O pensamento de Glissant emerge como um eco daquilo que não se fixa, como uma dança que resiste ao controle. Ao se opor ao “nomadismo em flecha” — conceito que descreve a conquista, a linearidade, o movimento que fura o tempo e o espaço em busca de um destino e domínio —, ele propõe a errância, uma poética que recusa o centro, o fim, e, sobretudo, o individualismo. Se a jornada do herói, na tradição ocidental, celebra o amadurecimento e a construção de identidade como percurso solitário, fechado em torno de um objetivo e coroado por um retorno triunfal, Glissant questiona essa lógica e celebra o não-chegar, o estar-em-relação. A errância não se submete a marcos geográficos ou simbólicos; ela flui em múltiplas direções, múltiplos idiomas, e insiste em uma identidade que se constrói no contato com o outro, com o alheio, com o estrangeiro... com o afeto.
A errância rejeita a glorificação do indivíduo e do sucesso como conquista pessoal. Enquanto o herói tradicional busca uma glória final, seu sucesso medido pela capacidade de conquistar e dominar, a personagem da errância recusa o controle e a vitória individual. Em vez disso, ela se transforma pelos encontros, pela relação com o outro, sem a obrigação de retornar ao ponto de partida carregado de vitórias. A narrativa da errância valoriza o caminho, as trocas, e a multiplicidade, deixando de lado o triunfo pessoal para abraçar o coletivo e o fluxo contínuo das relações. Aqui, a construção da identidade ocorre no contato com o outro e através do afeto — a errância se torna uma jornada de transformações compartilhadas.
Essa diferença de perspectiva nos leva a questionar o que significa sucesso em uma narrativa. Se, na jornada do herói, o sucesso é medido pela chegada triunfal, a errância propõe o contrário: não se trata de alcançar um destino ou uma vitória individual, mas de valorizar o processo, as transformações que emergem ao longo do percurso. O foco não está no indivíduo isolado, mas nas relações que o moldam, que constroem sua identidade de maneira fluida e interconectada.
A poética da relação, outro pilar do pensamento glissantiano, nos alerta para os perigos de narrativas centralizadoras e individualistas, aquelas que querem submeter o outro ao mesmo. Aqui, o mundo é um rizoma, sem raiz única, onde os encontros não são colonizados pelo olhar do vencedor. Em vez de uma síntese totalizante, temos trocas, contaminações e complexidades. As narrativas de errância recusam a jornada do herói, não porque não têm destino, mas porque rejeitam a centralidade de um protagonista que triunfa sozinho. Nelas, o poder não está na glória final, mas na fluidez do caminho, nas interações e nas transformações que ocorrem pela relação com o coletivo.
Tá, mas por que eu tô falando disso?
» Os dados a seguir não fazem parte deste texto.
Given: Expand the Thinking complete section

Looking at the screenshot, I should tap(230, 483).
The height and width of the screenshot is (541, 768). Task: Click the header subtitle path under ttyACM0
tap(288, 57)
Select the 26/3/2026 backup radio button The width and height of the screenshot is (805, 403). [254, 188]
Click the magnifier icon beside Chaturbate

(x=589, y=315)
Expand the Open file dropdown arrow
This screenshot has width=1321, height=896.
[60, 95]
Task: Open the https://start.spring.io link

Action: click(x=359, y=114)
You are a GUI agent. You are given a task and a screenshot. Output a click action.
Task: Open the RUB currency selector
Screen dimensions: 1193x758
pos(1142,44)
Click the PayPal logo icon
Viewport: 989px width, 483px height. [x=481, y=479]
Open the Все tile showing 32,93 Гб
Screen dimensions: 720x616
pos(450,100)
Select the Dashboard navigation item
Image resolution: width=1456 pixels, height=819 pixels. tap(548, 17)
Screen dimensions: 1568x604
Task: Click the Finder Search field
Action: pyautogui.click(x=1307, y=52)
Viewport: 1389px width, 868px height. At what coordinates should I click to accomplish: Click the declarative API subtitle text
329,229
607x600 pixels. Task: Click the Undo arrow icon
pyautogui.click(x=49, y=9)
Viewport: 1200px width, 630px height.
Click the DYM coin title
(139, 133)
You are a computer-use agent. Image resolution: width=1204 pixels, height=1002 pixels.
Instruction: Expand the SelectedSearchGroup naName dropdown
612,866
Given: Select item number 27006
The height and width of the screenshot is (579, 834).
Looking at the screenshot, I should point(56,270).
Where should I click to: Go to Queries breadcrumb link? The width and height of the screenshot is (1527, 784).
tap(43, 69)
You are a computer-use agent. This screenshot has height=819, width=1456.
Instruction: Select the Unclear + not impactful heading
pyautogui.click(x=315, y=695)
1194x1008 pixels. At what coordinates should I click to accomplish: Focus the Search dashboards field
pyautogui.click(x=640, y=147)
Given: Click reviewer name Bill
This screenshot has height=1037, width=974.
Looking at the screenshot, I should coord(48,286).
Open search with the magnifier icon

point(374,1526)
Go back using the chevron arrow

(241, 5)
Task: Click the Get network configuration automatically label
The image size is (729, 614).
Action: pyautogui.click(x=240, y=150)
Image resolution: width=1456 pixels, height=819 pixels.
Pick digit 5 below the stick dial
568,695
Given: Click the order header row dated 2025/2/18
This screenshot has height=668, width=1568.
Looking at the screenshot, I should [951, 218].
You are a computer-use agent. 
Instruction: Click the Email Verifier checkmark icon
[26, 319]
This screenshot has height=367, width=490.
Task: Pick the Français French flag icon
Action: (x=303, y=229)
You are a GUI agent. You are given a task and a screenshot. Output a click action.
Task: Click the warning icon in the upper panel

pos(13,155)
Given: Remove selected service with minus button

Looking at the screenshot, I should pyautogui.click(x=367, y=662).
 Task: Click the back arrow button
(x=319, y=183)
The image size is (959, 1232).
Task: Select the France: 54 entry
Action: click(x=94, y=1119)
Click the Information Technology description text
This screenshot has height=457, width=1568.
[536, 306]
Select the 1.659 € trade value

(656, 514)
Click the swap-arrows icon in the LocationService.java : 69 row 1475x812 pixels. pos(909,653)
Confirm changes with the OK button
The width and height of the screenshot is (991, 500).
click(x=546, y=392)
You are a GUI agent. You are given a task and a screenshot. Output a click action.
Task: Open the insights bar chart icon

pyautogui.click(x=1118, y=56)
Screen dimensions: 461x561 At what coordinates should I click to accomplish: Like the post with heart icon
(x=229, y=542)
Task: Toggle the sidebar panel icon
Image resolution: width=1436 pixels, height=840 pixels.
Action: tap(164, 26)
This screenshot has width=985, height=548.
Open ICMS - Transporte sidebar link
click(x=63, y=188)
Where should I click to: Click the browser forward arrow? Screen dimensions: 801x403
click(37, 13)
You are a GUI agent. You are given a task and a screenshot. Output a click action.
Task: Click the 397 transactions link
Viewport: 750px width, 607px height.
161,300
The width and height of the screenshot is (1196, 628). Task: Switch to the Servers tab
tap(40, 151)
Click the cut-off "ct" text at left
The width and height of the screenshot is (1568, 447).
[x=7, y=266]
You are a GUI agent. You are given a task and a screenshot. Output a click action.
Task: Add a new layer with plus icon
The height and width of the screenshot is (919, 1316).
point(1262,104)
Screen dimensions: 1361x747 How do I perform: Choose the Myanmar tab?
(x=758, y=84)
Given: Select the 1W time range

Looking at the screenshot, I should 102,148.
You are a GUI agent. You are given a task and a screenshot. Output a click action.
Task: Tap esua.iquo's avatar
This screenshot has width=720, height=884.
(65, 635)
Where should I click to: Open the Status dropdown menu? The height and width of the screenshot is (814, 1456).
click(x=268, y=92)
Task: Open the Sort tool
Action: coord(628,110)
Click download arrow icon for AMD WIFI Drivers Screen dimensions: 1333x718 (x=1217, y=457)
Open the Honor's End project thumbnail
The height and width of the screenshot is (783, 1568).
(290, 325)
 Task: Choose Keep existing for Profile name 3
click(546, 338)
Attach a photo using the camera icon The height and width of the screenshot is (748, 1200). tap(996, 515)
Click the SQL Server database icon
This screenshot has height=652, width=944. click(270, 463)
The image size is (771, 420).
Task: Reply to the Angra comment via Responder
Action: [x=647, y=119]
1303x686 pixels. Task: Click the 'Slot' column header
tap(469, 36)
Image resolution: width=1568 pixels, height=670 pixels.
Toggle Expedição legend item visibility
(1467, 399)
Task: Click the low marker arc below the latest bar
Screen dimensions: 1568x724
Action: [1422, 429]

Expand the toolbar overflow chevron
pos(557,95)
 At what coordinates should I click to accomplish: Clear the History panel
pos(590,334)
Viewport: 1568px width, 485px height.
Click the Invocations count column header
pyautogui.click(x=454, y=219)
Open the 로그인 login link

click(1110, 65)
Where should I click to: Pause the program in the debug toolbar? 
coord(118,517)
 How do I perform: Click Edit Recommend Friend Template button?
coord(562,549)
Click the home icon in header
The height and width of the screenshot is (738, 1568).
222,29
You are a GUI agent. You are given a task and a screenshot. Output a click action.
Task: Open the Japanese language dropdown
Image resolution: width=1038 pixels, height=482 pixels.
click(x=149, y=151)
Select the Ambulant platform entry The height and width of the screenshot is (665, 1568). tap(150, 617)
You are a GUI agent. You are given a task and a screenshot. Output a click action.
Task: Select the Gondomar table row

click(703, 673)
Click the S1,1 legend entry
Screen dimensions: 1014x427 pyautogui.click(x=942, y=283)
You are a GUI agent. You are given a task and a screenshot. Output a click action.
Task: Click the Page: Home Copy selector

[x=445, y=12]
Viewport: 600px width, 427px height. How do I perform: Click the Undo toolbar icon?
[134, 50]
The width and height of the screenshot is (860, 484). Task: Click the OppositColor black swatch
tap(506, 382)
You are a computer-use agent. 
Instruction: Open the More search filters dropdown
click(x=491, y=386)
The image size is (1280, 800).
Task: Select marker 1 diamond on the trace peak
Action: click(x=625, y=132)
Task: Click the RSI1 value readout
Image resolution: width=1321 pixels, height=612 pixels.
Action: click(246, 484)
Porque essas ideias reverberam no cinema, especialmente por meio de cineastas que subvertem as convenções e criam narrativas que, em suas estruturas, são marcadamente negras — e não apenas na temática ou representação. E vocês sabem, sou obcecada pela estrutura. O drama, em especial, tem um caráter moralizante; é através dele que se desloca o pensamento... bom, não só dele, mas deixa eu defender meu ponto.
Filmes como “Atlantique” (2019), de Mati Diop, e “Moonlight” (2016), de Barry Jenkins, apresentam personagens cujas identidades são moldadas pelas relações e afetos que encontram em seu caminho. Em "Atlantique", a travessia dos jovens senegaleses pelo mar não é glorificada como uma vitória de chegada ou partida. O mar é um espaço de errância, onde a realidade e o sobrenatural se misturam, e o que importa é o movimento, as trocas afetivas que transformam os personagens, especialmente a relação entre Ada e Souleiman. Em “Moonlight”, a vida de Chiron se constrói através das relações afetivas que ele forma com aqueles ao seu redor, em especial Juan, Teresa e Kevin. Em vez de um clímax heróico ou uma vitória pessoal, sua trajetória é marcada por encontros que o moldam silenciosamente ao longo de diferentes fases da vida.
O cinema, portanto, pode se tornar uma prática de errância — não a flecha que fura o alvo, mas o corpo que vagueia, que se deixa atravessar por histórias, línguas, gestos e, sobretudo, afetos. Em cada fragmento, a recusa de um fechamento narrativo e a celebração de uma abertura contínua, de uma identidade que só é porque se relaciona, porque não se fixa no individual, mas se expande no coletivo.
GLISSANT, Édouard. Poética da Relação. Tradução de Celia Sampaio. Rio de Janeiro: EdUERJ, 2020.